Types of insect bites

Most people know the itchy small welts of a mosquito bite, but there are many other types of bugs—from bed bugs to ticks to black flies—that can take a nip out of us. And then there are bees and wasps with their painful stingers.

Most insect bites and stings can be itchy or painful, and sometimes red and swollen. But some bug bites can also cause more serious issues like an allergic reaction or, as in the case of ticks, they can sometimes transmit diseases.

If an insect bite is itchy, you can usually treat it with OTC medications, like an antihistamine and hydrocortisone creams, but some types of bites may need to be treated by a healthcare provider.

Symptoms of insect bites

The most common symptoms of insect bites and stings are minor itching, irritation, or pain by the bite. Several minutes after the bite or sting,you may notice swelling and redness. For most bites or stings, the swelling will be small and should only last several hours to a few days.

Main symptoms

  • Redness
  • Itching
  • Minor swelling
  • Pain or tenderness

Less common symptoms

  • An allergic reaction can cause a stronger skin reaction, like a large area of redness and swelling around the bite or sting.
  • A large area of redness and skin that’s warm and painful to touch could be a sign of an infection called cellulitis.
  • A severe allergic reaction, called anaphylaxis, may include trouble breathing, swelling of your mouth and throat, immediate rash, vomiting, and fainting.

How do I know what type of bug bite or sting I have?

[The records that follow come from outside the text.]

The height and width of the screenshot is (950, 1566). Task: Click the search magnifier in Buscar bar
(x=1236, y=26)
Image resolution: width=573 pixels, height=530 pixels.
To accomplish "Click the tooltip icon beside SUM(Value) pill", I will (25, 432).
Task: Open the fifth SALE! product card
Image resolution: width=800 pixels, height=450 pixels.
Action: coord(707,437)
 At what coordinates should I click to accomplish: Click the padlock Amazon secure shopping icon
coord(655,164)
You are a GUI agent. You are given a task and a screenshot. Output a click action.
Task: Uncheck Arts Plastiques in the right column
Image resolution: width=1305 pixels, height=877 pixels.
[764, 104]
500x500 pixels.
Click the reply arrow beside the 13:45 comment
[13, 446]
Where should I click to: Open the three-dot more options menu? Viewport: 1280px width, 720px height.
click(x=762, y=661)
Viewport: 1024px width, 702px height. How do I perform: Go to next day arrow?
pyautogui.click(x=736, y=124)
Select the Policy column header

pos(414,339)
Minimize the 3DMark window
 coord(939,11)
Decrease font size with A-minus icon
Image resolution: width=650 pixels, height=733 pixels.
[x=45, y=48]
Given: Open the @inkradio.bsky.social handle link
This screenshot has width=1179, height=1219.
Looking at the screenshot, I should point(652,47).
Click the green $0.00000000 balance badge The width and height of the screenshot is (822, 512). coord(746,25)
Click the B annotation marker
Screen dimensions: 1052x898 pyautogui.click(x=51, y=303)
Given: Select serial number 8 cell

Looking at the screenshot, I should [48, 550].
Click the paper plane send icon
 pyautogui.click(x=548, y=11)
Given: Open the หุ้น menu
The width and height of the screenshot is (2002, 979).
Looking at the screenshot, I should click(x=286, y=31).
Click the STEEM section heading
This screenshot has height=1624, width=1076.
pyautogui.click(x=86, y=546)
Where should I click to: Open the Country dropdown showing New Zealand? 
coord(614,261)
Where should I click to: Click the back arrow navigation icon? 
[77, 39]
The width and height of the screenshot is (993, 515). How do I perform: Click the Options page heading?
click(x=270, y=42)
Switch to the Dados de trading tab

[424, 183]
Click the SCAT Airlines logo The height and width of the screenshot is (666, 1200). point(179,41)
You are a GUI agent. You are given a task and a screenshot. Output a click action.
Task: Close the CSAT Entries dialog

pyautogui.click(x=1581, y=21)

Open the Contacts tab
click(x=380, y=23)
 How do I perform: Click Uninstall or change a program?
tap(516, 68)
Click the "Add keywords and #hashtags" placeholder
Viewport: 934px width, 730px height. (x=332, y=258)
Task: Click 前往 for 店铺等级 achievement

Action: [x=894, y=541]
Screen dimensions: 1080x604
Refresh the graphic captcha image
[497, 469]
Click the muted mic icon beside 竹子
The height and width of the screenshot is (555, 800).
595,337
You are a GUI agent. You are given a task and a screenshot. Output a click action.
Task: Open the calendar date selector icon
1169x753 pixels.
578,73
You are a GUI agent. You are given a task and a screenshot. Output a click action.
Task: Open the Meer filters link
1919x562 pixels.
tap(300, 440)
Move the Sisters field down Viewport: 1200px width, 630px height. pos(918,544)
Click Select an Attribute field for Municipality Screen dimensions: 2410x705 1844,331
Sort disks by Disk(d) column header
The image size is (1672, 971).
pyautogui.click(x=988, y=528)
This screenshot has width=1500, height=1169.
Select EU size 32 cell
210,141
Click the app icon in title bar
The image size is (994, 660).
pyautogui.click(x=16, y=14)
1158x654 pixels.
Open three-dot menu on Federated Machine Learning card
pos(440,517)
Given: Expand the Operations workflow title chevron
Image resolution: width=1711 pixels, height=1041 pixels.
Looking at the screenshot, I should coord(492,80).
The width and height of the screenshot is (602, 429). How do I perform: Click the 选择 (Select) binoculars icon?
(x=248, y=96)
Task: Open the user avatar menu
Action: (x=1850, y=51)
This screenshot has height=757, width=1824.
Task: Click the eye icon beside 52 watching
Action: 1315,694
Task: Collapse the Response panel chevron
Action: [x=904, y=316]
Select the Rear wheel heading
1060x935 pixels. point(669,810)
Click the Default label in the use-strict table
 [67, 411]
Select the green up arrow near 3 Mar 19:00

Here’s how to tell what type of bug may have bitten you:

Mosquito bites

Mosquitoes usually cause small, red bumps and the itching starts right after you're bitten. You can often see a small dot where you were bitten. Young children may get more severe swelling.

Tick bites

Ticks can carry Lyme disease, which needs to be treated with antibiotics. Ticks attach to your skin, so the tick may actually still be there when you find the bite. Tick bites are often in warm places of the body like the groin, behind the knees, on the scalp, and in the armpits. If you see a red rash that looks like a bullseye, it may be a sign of early Lyme disease. It can take 1–2 weeks after being bitten for the rash to appear.

Mite bites

Mite bites are usually small, red, and itchy, and often are grouped together on a small area of the body. When mites infest your skin and lay eggs, it is known as scabies, Scabies can be very itchy and usually causes red lines on the skin. It is often inside the webs of fingers, wrists, armpits, and groin areas.

Bed bug bites

Bed bug bites look like multiple small red bumps, usually appearing in clusters or lines on your skin. They can be itchy and often have a small red dot in the middle of each bump.

Fly bites

Fly bites are usually painful and sharp when they occur. Common flies in the U.S. include black flies, horse flies, and deer flies. Occasionally bites can become itchy and cause allergic reactions.

Spider bites

Spider bites often look like a single isolated bump or fluid-filled sac. Some spiders, like brown recluse spiders, are more dangerous and can cause severe pain and burning, and a dark purple or blue spot with a red ring around it, or an open sore. A bite from a black widow spider can cause muscle pain and numbness around the bite or bodywide muscle pain and tremors. It also sometimes causes headache, nausea, and vomiting.

Bee stings

Bees can plunge their tiny stingers into your skin and release a bit of venom. It usually just causes pain and some redness around the sting for a few minutes that then goes away. But some people are allergic to bee stings and may have a serious reaction, like swelling and trouble breathing.

Next steps

If you are bitten by an insect, in most cases you can treat it at home. However, if you have any trouble breathing or swelling of your mouth or throat, you should immediately go to the ER or call 911. If you know you are allergic and have an EpiPen, then use it right away.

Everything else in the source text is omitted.